Still, I would say if Duke and company were aware of the bribery allegations and did nothing about it, or worse, as the Time's reporting insinuates that they squashed an investigation into the wrongdoing, that they would have to go. Going forward, it would be impossible for the company to claim that its sets the right tone at the top with those figures still in place if it's clear they stuck their fingers in their ears in response to evidence of corruption.
Walmart's own chairman, Rob Walton, stated at the company's 2012 annual meeting: “From our earliest days, Walmart has had a history of holding itself and every associate to the highest standards of integrity…. Acting with integrity is not a negotiable part of our business…. We will not tolerate violations of the FCPA, or ethical wrongdoing of any kind.” These words should ring in the ears of every Walmart board member when the report from the investigation of the bribery allegations currently being conducted by Walmart's audit committee is released, detailing the actions—and potentially the inactions—of top Walmart executives related to the scandal.
Inaction was a major factor in the Jerry Sandusky situation that ravaged the Penn State community. Coach Joe Paterno and University President Graham Spanier didn't commit the abuse and they didn't try to actively cover up the evidence, but they didn't do enough to bring the allegations into the open and get them addressed, and therefore were rightfully dismissed from their jobs. Now, of course, these are two very different situations and the harm that comes from neglecting sexual abuse of children is far more horrifying than ignoring potential bribery and corruption at a foreign subsidiary. But the principles behind the inaction are similar.
The reflexive response to a potential scandal is to keep things quiet, pursue an internal investigation, and attempt to deal with the situation in-house.

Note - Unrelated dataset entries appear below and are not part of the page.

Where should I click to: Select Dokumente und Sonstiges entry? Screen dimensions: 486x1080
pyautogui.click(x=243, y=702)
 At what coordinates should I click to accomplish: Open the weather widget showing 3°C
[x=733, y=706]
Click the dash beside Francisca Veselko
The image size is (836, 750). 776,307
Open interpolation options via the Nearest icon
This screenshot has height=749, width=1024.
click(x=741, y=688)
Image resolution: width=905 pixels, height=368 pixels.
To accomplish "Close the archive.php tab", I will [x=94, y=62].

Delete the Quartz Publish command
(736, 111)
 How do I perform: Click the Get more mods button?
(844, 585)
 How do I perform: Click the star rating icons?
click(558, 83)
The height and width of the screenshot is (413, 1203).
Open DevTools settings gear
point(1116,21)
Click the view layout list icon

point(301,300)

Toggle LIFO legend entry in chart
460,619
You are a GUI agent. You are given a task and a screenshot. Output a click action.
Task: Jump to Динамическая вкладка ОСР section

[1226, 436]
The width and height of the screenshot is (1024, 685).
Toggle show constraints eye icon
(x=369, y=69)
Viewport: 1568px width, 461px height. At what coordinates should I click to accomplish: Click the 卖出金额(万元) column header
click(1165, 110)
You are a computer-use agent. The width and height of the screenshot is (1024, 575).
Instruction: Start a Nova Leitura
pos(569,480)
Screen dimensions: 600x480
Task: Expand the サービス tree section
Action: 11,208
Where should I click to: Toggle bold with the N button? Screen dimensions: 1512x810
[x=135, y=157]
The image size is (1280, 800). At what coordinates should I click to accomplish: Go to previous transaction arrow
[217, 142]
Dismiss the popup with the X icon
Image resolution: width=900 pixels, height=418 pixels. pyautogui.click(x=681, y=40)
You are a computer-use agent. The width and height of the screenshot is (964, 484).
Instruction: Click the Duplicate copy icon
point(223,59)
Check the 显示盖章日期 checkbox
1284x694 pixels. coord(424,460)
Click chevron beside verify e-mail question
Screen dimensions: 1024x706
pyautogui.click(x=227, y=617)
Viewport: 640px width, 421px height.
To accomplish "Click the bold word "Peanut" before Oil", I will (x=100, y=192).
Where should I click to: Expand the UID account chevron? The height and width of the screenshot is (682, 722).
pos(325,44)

A worse response is to look the other way and hope the situation either goes away or corrects itself.
The lesson to be learned from the Walmart case is that taking action, getting to the bottom of the allegations, and perhaps even notifying authorities of a situation before it is splashed on the pages of a major newspaper might not only stave off a global investigation and earn leniency from government agencies, it could also preserve and enhance that all-important tone at the top, a more precious commodity than most companies realize.